Avant l'écrit, la transmission littéraire passe par le conte, le proverbe et l'épopée. L'épopée de Mwindo, recueillie chez les Nyanga du Nord-Kivu, et le cycle de Lianja, porté par les Mongo de la cuvette centrale, comptent parmi les grands ensembles narratifs africains. Ces récits, chantés et déclamés lors des veillées, continuent d'alimenter le théâtre, le slam et la chanson.

Naissance de l'écrit

La littérature écrite apparaît dans le cadre des écoles missionnaires et des publications encadrées par l'administration coloniale. La revue La Voix du Congolais, lancée en 1945, ouvre une tribune aux auteurs congolais. Paul Lomami Tchibamba publie Ngando en 1948, texte généralement présenté comme le premier roman congolais moderne. Le poète Antoine-Roger Bolamba fait paraître Esanzo, chants pour mon pays en 1955, avec une préface de Léopold Sédar Senghor.

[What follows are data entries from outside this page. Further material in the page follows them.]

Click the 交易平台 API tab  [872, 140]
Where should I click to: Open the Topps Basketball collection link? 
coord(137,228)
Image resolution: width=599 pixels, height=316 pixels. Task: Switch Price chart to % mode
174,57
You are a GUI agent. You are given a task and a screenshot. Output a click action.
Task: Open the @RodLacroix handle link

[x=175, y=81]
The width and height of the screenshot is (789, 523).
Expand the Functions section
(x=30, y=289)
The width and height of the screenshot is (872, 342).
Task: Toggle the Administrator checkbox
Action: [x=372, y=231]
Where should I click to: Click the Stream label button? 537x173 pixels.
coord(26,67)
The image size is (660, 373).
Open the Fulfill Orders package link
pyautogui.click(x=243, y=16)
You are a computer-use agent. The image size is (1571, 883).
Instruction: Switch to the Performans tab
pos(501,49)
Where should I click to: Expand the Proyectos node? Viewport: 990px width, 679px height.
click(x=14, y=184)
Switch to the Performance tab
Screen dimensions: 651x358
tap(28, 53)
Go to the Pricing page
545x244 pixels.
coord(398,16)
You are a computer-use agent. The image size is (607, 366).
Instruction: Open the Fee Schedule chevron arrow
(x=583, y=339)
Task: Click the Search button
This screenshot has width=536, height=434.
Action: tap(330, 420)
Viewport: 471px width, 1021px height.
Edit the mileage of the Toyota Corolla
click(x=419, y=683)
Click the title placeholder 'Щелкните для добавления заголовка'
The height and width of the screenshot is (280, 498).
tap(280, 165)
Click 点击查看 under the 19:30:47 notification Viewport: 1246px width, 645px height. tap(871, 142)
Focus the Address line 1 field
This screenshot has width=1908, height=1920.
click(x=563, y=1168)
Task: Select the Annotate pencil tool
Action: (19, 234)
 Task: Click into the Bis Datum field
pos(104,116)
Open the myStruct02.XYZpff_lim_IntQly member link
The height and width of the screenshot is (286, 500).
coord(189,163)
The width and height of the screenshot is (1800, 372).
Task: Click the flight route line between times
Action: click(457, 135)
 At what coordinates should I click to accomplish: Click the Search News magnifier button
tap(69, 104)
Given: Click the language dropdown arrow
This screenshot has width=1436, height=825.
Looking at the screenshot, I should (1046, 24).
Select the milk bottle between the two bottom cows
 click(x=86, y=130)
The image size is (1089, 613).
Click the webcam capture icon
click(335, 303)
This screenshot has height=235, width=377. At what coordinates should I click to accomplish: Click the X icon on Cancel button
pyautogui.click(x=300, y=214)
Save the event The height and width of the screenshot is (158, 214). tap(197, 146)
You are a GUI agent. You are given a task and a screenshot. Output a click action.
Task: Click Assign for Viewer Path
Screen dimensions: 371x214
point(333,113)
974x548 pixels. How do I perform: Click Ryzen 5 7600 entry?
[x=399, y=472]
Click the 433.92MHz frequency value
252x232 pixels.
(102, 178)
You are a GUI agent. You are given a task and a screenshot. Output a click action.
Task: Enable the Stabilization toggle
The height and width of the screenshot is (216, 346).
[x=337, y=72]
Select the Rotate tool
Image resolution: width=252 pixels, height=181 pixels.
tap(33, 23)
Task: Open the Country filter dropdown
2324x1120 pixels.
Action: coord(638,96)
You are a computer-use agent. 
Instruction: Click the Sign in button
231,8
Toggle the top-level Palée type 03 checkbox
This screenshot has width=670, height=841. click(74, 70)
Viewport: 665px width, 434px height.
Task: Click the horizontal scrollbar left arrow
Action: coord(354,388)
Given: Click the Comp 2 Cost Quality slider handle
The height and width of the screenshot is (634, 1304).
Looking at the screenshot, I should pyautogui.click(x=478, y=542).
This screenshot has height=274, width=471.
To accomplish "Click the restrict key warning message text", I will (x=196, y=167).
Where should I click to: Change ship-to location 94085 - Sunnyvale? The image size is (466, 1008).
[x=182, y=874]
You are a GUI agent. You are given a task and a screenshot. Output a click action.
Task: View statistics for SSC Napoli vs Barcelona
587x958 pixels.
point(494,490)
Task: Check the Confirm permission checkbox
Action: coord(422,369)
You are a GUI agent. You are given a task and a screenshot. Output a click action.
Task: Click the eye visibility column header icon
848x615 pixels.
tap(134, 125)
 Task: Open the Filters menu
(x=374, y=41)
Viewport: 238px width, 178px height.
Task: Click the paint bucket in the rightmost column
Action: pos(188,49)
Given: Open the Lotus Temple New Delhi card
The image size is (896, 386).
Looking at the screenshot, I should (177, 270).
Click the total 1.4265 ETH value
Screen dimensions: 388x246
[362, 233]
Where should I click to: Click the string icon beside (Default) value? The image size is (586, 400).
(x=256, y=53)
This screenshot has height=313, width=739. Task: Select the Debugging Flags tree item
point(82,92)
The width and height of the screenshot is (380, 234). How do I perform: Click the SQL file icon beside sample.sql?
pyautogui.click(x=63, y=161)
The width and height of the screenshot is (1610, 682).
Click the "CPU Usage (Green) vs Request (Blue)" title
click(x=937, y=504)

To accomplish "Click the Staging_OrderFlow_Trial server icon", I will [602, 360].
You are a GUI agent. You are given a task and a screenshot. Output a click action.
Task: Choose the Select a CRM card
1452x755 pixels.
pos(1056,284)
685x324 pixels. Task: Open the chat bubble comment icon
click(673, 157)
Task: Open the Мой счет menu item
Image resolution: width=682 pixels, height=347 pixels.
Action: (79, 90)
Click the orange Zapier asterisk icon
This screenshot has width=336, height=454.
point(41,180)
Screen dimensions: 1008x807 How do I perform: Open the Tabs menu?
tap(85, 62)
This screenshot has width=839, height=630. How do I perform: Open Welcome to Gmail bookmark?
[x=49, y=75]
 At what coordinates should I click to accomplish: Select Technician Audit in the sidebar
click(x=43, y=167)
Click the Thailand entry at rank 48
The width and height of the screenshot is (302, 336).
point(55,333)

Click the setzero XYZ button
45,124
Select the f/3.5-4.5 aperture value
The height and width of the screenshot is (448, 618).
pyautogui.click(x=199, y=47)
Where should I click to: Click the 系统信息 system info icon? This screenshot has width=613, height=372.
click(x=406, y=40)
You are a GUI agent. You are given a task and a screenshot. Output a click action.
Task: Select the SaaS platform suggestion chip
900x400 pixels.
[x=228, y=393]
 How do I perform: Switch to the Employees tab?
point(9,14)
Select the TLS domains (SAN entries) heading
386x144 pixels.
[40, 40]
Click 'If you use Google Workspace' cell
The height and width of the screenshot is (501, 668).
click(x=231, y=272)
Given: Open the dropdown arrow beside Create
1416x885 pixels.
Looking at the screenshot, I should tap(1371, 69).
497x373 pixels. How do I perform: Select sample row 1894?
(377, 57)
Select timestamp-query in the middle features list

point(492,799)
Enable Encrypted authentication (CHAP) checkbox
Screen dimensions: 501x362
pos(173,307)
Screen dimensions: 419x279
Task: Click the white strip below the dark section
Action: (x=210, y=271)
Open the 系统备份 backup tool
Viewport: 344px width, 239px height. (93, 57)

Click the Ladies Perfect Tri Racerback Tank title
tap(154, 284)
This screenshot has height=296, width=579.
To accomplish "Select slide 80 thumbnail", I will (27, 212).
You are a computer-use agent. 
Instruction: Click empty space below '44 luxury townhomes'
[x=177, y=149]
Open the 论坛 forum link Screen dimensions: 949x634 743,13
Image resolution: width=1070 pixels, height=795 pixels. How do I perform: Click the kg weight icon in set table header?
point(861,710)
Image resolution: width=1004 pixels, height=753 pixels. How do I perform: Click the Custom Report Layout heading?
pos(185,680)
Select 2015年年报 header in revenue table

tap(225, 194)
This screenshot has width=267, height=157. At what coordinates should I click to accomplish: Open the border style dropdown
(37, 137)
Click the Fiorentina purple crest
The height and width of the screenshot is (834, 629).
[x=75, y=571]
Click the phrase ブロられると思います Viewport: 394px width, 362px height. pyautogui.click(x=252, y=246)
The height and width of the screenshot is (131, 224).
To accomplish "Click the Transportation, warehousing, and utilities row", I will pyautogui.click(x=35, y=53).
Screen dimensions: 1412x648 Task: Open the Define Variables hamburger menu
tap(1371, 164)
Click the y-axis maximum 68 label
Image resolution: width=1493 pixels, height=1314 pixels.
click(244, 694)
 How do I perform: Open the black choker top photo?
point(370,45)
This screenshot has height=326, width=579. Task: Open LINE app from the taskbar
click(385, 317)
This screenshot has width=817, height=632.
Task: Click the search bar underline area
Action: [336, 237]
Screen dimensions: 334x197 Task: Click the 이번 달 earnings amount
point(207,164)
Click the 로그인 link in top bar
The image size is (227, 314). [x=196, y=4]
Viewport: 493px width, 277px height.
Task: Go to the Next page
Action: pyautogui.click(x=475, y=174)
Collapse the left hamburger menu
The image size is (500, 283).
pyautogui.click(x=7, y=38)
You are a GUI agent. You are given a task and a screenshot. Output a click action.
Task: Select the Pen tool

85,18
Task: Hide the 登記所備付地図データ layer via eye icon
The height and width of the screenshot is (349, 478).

Génération de l'indépendance

Après 1960, une génération universitaire prend le relais. Valentin-Yves Mudimbe, romancier et philosophe, signe Entre les eaux en 1973 puis L'Écart en 1979, avant de s'imposer comme théoricien des savoirs produits sur l'Afrique. Georges Ngal publie Giambatista Viko ou le viol du discours africain en 1975. Zamenga Batukezanga, longtemps l'écrivain le plus lu du pays, diffuse des romans courts ancrés dans le quotidien des quartiers populaires. Clémentine Faïk-Nzuji associe la poésie à des travaux de linguistique sur les langues et les symboles congolais. La censure et les difficultés matérielles poussent une partie des auteurs vers l'exil.

Voix contemporaines

La production actuelle circule largement hors des frontières. In Koli Jean Bofane s'est fait connaître avec Mathématiques congolaises en 2008 puis Congo Inc. Le testament de Bismarck en 2014. Fiston Mwanza Mujila a obtenu une audience internationale avec Tram 83, roman paru en 2014 et traduit dans de nombreuses langues. Blaise Ndala, installé au Canada, et Sinzo Aanza, venu du théâtre et des arts visuels, appartiennent à la même génération. Richard Ali A Mutu fait figure d'exception en publiant un roman directement en lingala, Ebamba.

Édition et lecture

Le secteur éditorial reste fragile. Les librairies sont peu nombreuses en dehors de Kinshasa et de Lubumbashi, le prix du livre importé demeure élevé et beaucoup d'auteurs publient en Europe ou en Amérique du Nord. Les scènes de slam, les cercles de lecture et les publications numériques jouent en retour un rôle croissant dans la circulation des textes auprès d'un public jeune.